ACCORDING to Konstantin Stanislavski and Lee Strasberg, two founding fathers of method acting, the best performers possess the rare ability to channel deeply personal recollections and emotions through their characters.

These actors don't just play a role as written, they share every breath and straining sinew with their alter ego.

In Birdman, Michael Keaton inhabits the role of a middle-aged Hollywood star, whose glory days as a big screen superhero are long behind him.

It's the role of a lifetime for Keaton - the role of his lifetime, no less, nodding and winking to his two stints behind Batman's cowl under director Tim Burton in the late 1980s and early 1990s.

Art and real life playfully blur in Alejandro Gonzalez Inarritu's technically dazzling comedy, which was shot on location in New York.

In one of the film's bravura handheld sequences, Keaton strides purposefully through crowded, neon-lit Times Square in just his underpants as tourists clamour with their mobile devices.

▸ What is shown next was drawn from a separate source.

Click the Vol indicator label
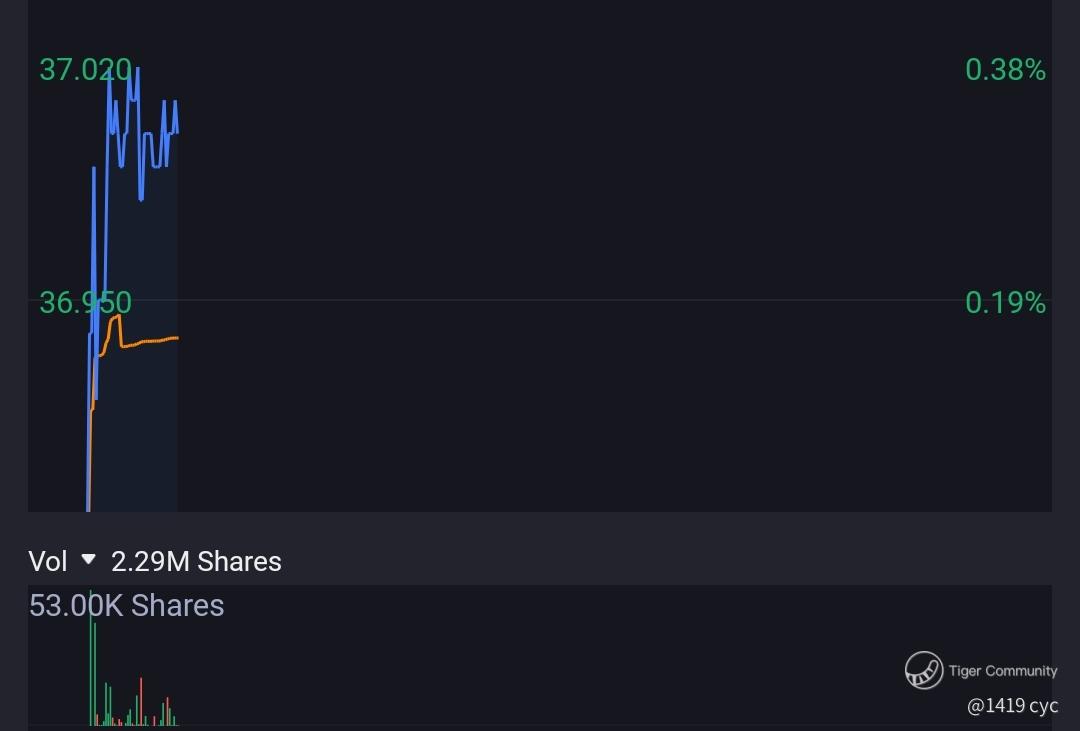1080x731 pixels. coord(47,561)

Literally and figuratively, he bares his soul.

Inarritu and cinematographer Emmanuel Lubezki, who deservedly won an Oscar for sci-fi thriller Gravity, meticulously splice together each interlude to resemble a single, unbroken 119-minute shot.

If you look closely, you can see the joins but, as a feat of split-second timing, balletic choreography and directorial brio, Birdman is jaw-dropping - right down to the moment the camera casually pans to a drummer on the street playing the same beats and rolls of Antonio Sanchez's improvised jazz score.

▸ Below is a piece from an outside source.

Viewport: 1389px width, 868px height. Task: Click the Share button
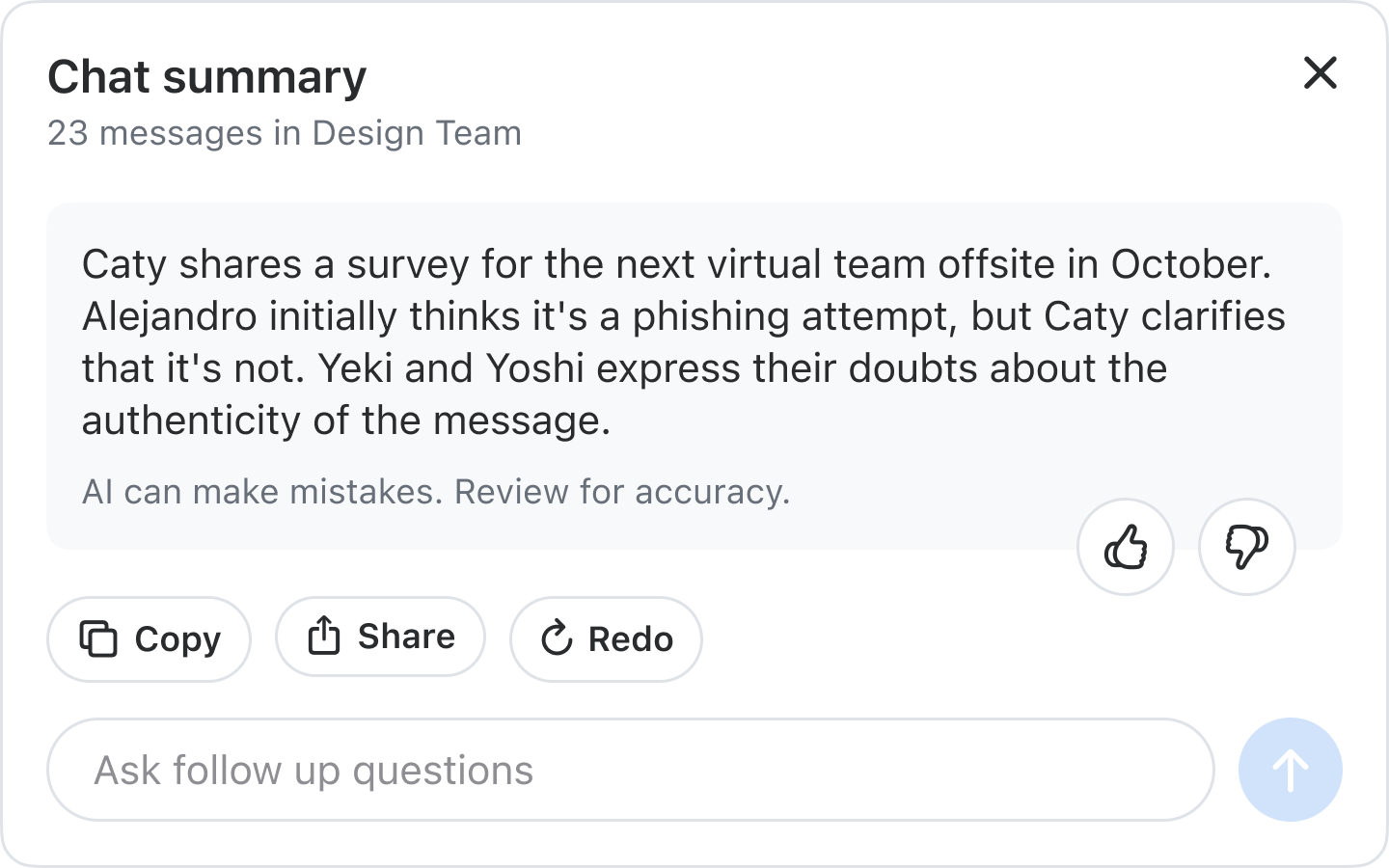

Riggan Thomson (Keaton) rose to fame playing a superhero called Birdman in three blockbuster films.

Twenty years later, he masterminds a comeback with nervy producer Jake (Zach Galifianakis) by directing, writing and starring in a Broadway production of Raymond Carver's short story What We Talk About When We Talk About Love.

As opening night approaches and revered critics including Tabitha Dickinson (Lindsay Duncan) prepare to deliver their waspish verdict, petty squabbles between Riggan and his cast - popular Broadway star Mike Shiner (Edward Norton), leading lady Lesley (Naomi Watts) and current squeeze Laura (Andrea Riseborough) - threaten to derail the vanity project.

The leading man struggles to keep personal demons at bay, exacerbated by fractious exchanges with his spirited daughter Sam (Emma Stone).

Accompanied by a rambling voiceover from Riggan that reflects the character's mental unravelling, Birdman is a wickedly funny satire of a world of overinflated egos and barely concealed vices.

Performances are uniformly excellent, from Keaton's career-revitalising turn to Stone's fearless portrayal of a recovering drug addict and Norton's hilarious embodiment of an artist, who believes that, "popularity is just the slutty little cousin of prestige".

Peppered with affectionate verbal barbs aimed at Hollywood's current glitterati, Inarritu's picture is crammed to bursting with self-referential treats that demand a second and third viewing.

Birdman is the post-Christmas gift that keep on giving.